With this said, look at the chart below of Wall Street Sentiment Bulls Index. It’s essentially the results of a survey of Wall Street analysts and traders, tracked on a weekly basis.

ffbull wall street sentiment bulls indx chart

Chart courtesy of

In mid-December, 75% of those surveyed were bullish. Now, this figure is just 29%. In other words, the majority of the bulls on Wall Street have changed their opinion towards the stock market. That’s not good, no matter how you look at it.

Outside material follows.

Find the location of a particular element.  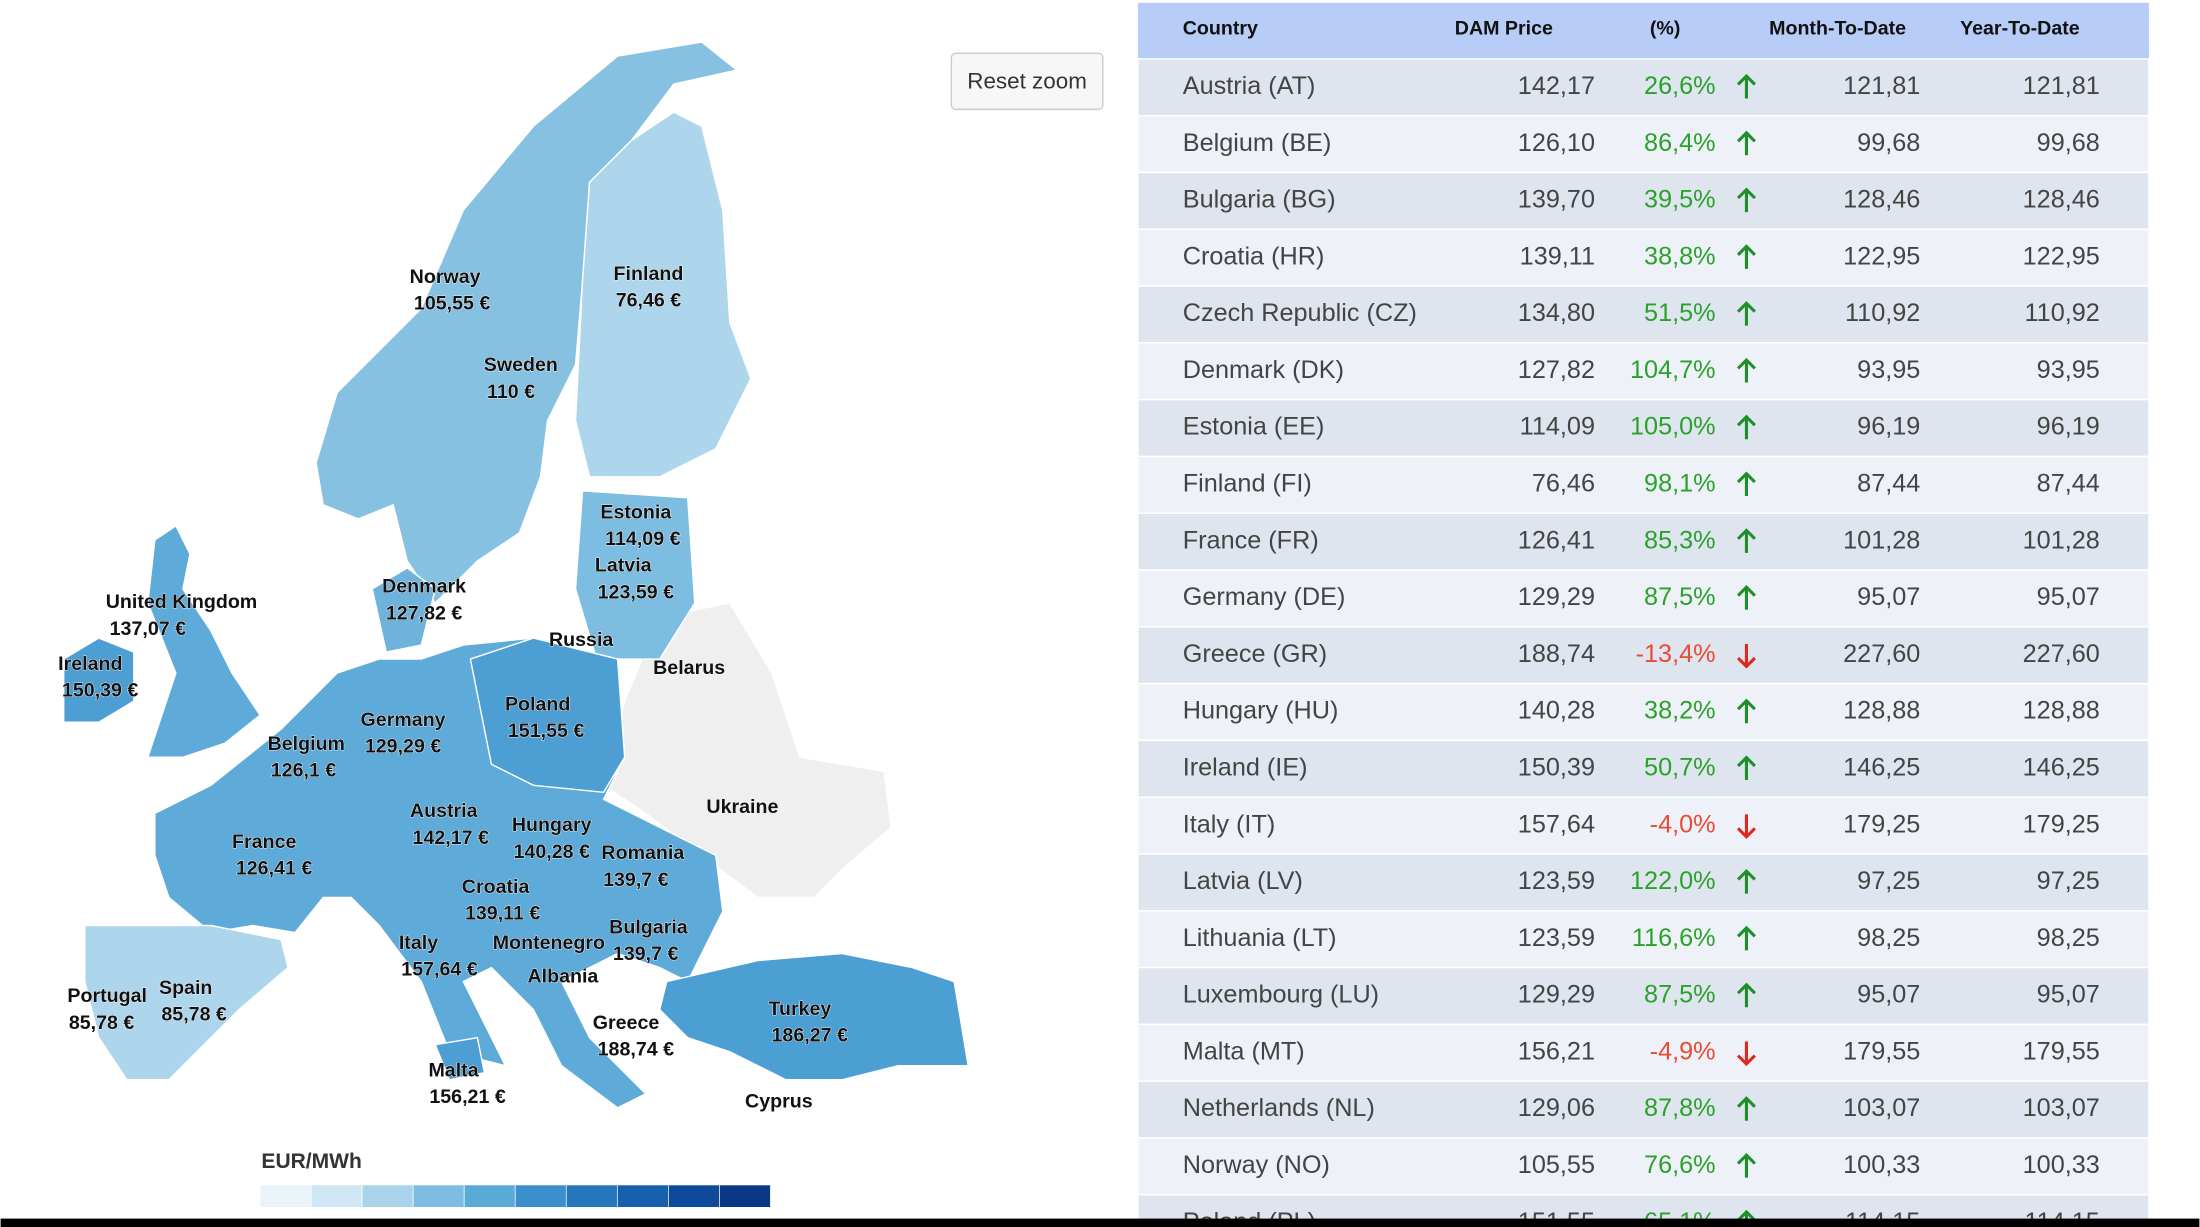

Mind you, these aren’t the only signs that suggest a stock market crash could be ahead. I have been warning my readers for several months now. At this point, caution might just be the best investment strategy.

Investing 101 for Investors to Remember

With all this said, I leave my readers with the three most important lessons I have learnt over time about investing:

  1. You don’t have to be the first one in or the first one out. As long as you are ahead of the majority, you will do just fine. Simply listen to the market and pay attention to key indicators.
  2. Cut your losses quick. The longer you keep your losing positions, the bigger the misery. Know that if your position declines by 50%, it has to increase 100% for you to just break even.
  3. Don’t predict where the top or the bottom is going to be. It’s an impossible game to win. By doing this, you will only hurt your portfolio—big time.